The Maps of Antietam
An Atlas of the Antietam (Sharpsburg) Campaign, including the Battle of South Mountain, September 2 - 20, 1862Series:
Imprint: Savas Beatie
350 Pages, 7 x 10 in, 124 full color maps throughout
- June 2019
- Out of print. Available in digital formats at the links below.
- June 2012
- Temporarily out of stock. Ships in 8-12 weeks.
This magisterial work breaks down the entire campaign (and all related operational maneuvers) into 21 map sets or “action-sections” enriched with 124 original full-page color maps. These spectacular cartographic creations bore down to the regimental and battery level. The Maps of Antietam includes the march into Maryland, the Harpers Ferry operation, the Battle of South Mountain (Fox’s Gap, Turner’s Gap, and Crampton’s Gap), operations in Pleasant Valley, the Confederate withdrawal to Sharpsburg, the Battle of Antietam, the retreat across the Potomac River, and the sharp fighting at Shepherdstown.
At least one—and as many as ten—maps accompany each “action-section.” Opposite each map is a full facing page of detailed footnoted text describing the units, personalities, movements, and combat (including quotes from eyewitnesses) depicted on the accompanying map, all of which make the story of General Lee’s invasion into Maryland come alive.

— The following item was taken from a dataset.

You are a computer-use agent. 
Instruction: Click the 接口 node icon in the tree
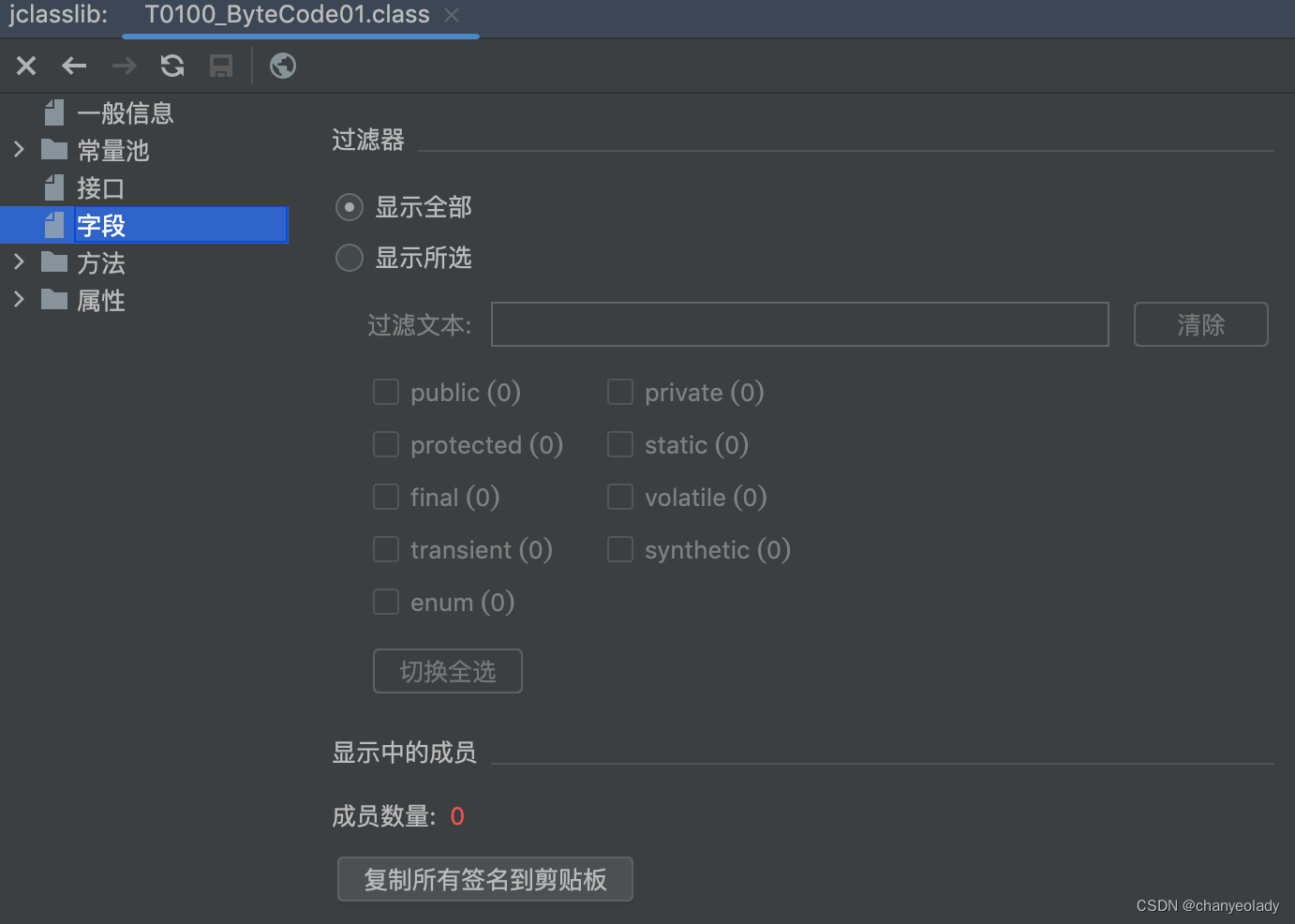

This original presentation masterfully leads readers on a journey through the campaign that many historians believe was the most consequential of the war and marked the beginning of the end for the Confederacy. Gottfried begins with the position of the opposing armies after the Second Bull Run Campaign before detailing their joint movements into Maryland. Readers will stand with D. H. Hill on top of South Mountain as General McClellan tries to force his way through the passes; surround, lay siege to, and capture Harpers Ferry (and ride with Col. Benjamin Davis’s cavalry on its breakout); fight blow-by-blow outside the small town of Sharpsburg (53 maps) through the bloodiest day in American history; retreat from the battlefield and, finally, revisit the bloodshed at Shepherdstown. This detailed coverage is further augmented in explanatory notes. Detailed orders of battle, an interview with the author, bibliography, and index complete this exciting new volume.
Perfect for the easy chair or for walking hallowed ground, The Maps of Antietam is a seminal work that, like his earlier Gettysburg and First Bull Run studies, belongs on the bookshelf of every serious and casual student of the Civil War.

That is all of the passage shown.